In other words, Dylan is more pretentious. What, one may ask, is un-literary about lightness and frivolity? And I hardly think Porter's lyrics have evaporated.

But Dylan was not awarded the Nobel Prize for his lyrics. He was given the award for his songs: the combination of lyrics and music. Anyone who recalls "Like a Rolling Stone" or "When I Paint My Masterpiece"  doesn't recite the words.  They sing them to themselves, and it is this mutual dependence of words and music that led Alex Ross to compare Dylan to Wagner.

I don't think the comparison quite holds, since Wagner is regarded primarily as a composer. The music, without the words, is still ravishing. Gershwin's melodies, too, stand on their own and have become standards of the instrumental jazz repertoire. Dylan's have not.

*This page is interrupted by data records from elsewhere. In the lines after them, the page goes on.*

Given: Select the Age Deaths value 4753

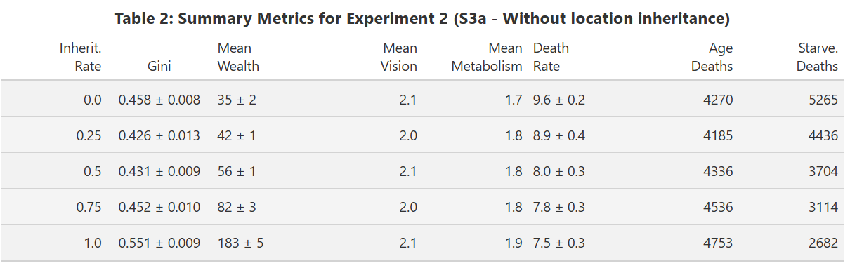Looking at the screenshot, I should (x=718, y=243).
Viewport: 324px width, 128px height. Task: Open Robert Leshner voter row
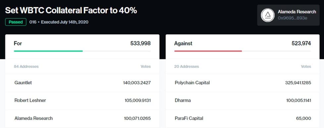pos(82,100)
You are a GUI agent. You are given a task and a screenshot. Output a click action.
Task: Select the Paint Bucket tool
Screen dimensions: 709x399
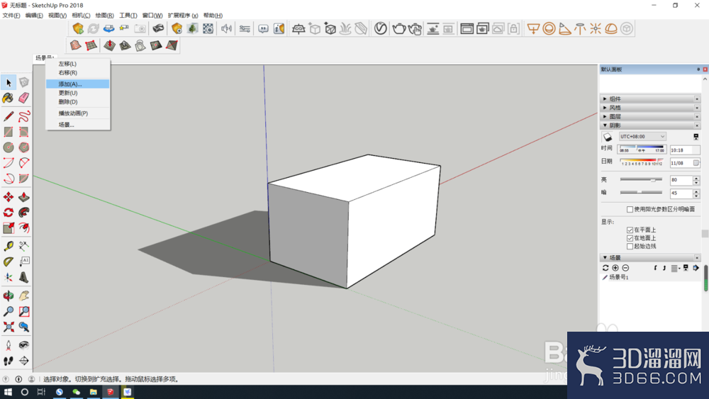8,98
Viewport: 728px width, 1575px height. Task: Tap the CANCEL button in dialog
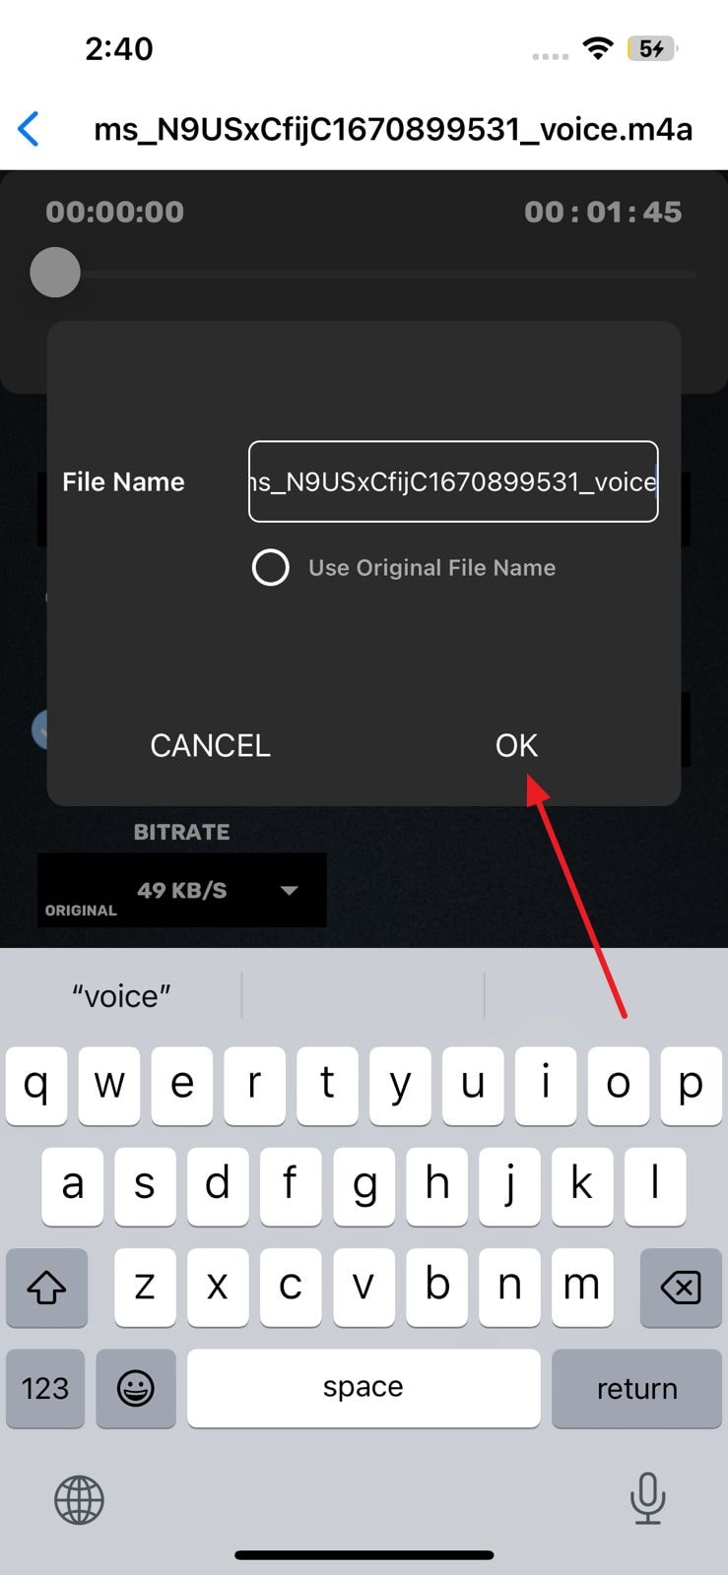point(210,745)
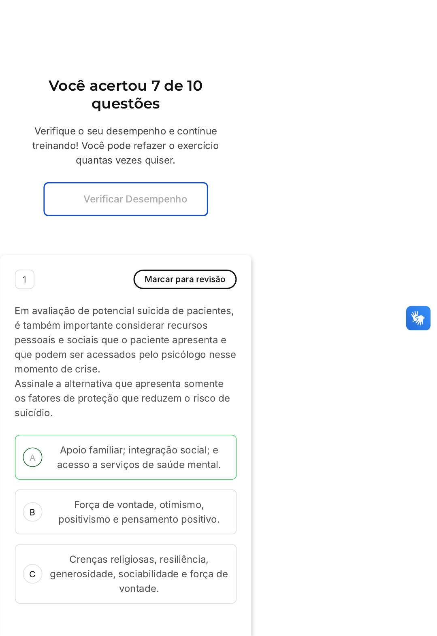Select radio option C circle
Screen dimensions: 437x636
[x=33, y=574]
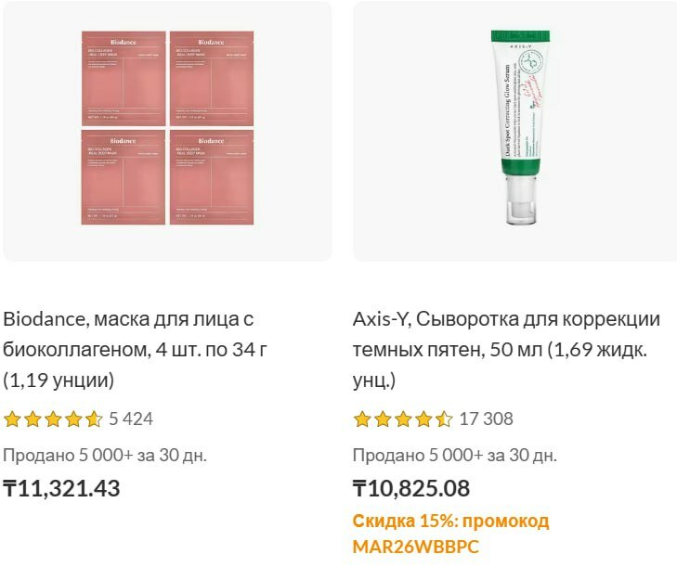Image resolution: width=677 pixels, height=567 pixels.
Task: Click the half star in Axis-Y rating
Action: (444, 419)
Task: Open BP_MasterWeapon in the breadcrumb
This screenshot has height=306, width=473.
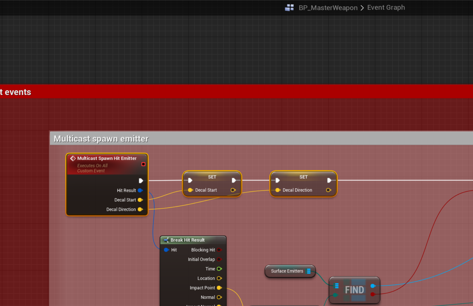Action: point(328,8)
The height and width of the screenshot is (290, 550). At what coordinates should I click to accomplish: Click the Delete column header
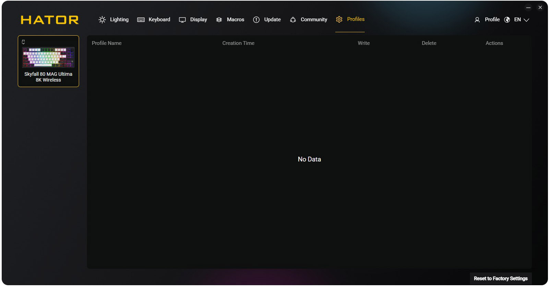[429, 43]
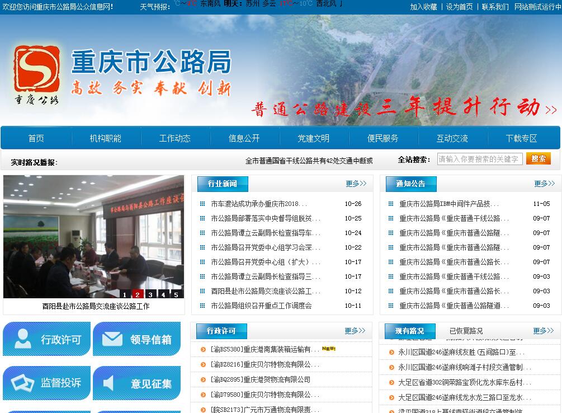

Give him his due, though: There may be  better lyricists, better guitar players, better tunesmiths -- heaven knows there are better singers -- but few others have combined their talents into something so memorable. He  is one of the few cases where the overused word "synergy" is appropriate.

Friday, October 21, 2016

The holes are very small

Conductor Matthew Glandorf gestures for a soloist to take a bow 

after The Choral Arts Society's performance of J.S. Bach's 
Cantata BWV 80, Ein feste Burg ist unser Gott.

I didn't need an excuse to blow off Wednesday night's debate between the presidential candidates, but if I had, I couldn't have asked for a better one than the hourlong "Bach at 7" concert by Choral Arts Philadelphia. This season, the choir is working though the cycle of 18 of J.S. Bach's cantatas from 1734-35. Wednesday, it presented BWV 80, the familiar Ein feste Burg isst under Gott, and BWV 96, Herr Christ, der einige Gottesohn, which I had not known, despite my great affection for Bach's cantatas. Of late, they have absorbed me more than any other aspect of his work, but there are 260 of the things. There are only so many hours in a life. 

Herr Christ charmed me with its prominent part for sopranino recorder, played in this performance by Rainer Beckmann, who must be at least 6-foot-2. (It's always the biggest guys who play the tiniest instruments. In every bluegrass band I've ever seen, the mandolin player is a giant.) The sopranino is the dog-whistle of the recorder family. Its lowest pitch is fˊˊ, and the holes are quite close together. Modern instruments, like my little plastic job, are tuned at A=440, but Choral Arts uses the Baroque tuning of A=415. (The string players also use old-style, convex bows, which produce a softer sound than modern, concave bows.) Because of the lower tuning, Rainer explained, the finger holes are very small (though he didn't say why). Then he took his instrument out of its case and showed it to me: The holes were like pinpricks.

One mystery of the cantata concerned the symbolism of the recorder part.  In Bach's religious music the instrumentation always carries extra-musical connotations, Matthew Glandorf, the Choral Arts conductor, told me, but he has been unable to turn up any information on just what the recorder is supposed to stand for in this work.

"The Holy Spirit," I offered. "Flutes are always the Holy Spirit."

Unfortunately, the Paraclete is not mentioned anywhere in the libretto.  

I also asked if there might have been practical reason for the scoring: The sopranino's piercing sound should guarantee that it can be heard over the chorus and the orchestra -- although in the cavernous nave of St. Clement's Church, that was not always the case. No, Matthew replied, mere practicality was not an issue for Bach. There is always a spiritual justification for the choice of instruments. If anyone has any ideas, now's your chance to show off.

Rainer also said Wednesday night was his first professional gig as a sopranino player. In that, I have him beat by 20 years. I played the instrument back in the late 80s in a production of Jean-Claude Van Italie's Mystery Play. It drove the other actors crazy.